(Supplied data Opens)
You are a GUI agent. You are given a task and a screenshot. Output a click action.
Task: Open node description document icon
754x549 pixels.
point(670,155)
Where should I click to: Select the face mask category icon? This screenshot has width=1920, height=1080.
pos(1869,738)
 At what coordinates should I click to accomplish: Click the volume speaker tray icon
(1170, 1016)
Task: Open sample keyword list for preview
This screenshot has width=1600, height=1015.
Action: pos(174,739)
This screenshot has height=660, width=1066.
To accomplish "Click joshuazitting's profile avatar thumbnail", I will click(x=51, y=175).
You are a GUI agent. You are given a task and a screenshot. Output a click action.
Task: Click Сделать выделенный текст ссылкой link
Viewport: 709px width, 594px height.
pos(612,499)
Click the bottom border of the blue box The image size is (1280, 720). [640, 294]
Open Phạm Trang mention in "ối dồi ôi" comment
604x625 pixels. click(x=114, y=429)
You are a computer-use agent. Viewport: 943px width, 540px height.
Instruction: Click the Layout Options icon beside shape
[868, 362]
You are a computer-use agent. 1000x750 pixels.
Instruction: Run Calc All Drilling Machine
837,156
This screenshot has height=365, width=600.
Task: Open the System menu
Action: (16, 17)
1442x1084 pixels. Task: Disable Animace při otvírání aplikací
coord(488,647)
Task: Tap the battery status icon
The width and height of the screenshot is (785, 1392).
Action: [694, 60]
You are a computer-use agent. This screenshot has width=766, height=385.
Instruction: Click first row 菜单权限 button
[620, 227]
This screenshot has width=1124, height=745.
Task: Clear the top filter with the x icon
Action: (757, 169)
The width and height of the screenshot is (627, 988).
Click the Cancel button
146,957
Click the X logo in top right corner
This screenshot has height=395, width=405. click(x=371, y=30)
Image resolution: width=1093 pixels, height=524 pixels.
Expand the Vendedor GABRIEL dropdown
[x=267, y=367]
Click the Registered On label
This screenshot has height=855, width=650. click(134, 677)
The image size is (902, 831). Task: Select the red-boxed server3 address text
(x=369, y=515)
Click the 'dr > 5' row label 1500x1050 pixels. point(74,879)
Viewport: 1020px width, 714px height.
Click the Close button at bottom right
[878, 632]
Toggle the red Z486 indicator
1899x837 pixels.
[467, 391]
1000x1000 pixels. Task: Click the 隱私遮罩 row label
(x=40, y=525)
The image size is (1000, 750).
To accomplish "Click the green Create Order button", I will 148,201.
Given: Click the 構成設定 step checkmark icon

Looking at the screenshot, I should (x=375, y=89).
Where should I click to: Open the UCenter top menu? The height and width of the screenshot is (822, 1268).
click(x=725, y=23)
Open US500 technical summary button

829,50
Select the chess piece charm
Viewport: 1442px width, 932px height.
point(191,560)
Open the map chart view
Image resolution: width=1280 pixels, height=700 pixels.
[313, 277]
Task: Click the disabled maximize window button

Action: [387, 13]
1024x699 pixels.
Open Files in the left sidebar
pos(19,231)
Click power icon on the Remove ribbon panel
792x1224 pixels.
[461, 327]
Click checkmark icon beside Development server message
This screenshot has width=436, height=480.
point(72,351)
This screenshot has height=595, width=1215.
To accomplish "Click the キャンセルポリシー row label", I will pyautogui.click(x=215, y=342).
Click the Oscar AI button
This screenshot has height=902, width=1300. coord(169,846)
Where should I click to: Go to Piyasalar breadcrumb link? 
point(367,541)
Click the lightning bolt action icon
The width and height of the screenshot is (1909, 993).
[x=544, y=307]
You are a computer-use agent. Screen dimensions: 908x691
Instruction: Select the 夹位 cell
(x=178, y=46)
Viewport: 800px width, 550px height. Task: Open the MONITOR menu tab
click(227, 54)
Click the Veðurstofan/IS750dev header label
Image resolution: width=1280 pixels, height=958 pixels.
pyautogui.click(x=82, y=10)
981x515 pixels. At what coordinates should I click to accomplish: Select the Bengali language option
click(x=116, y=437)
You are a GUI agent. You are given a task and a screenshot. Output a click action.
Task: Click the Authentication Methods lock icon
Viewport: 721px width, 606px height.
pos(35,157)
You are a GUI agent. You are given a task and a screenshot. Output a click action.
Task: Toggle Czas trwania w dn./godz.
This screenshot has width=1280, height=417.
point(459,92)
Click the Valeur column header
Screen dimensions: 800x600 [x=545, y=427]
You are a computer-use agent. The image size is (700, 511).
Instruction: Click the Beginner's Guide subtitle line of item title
(Supplied data Closes)
If a line in the entries above contains the word "will", copy it.

To accomplish "Click joshuazitting's profile avatar thumbnail", I will click(x=51, y=175).
To accomplish "Click the green Create Order button", I will 148,201.
To accomplish "Click the キャンセルポリシー row label", I will pyautogui.click(x=215, y=342).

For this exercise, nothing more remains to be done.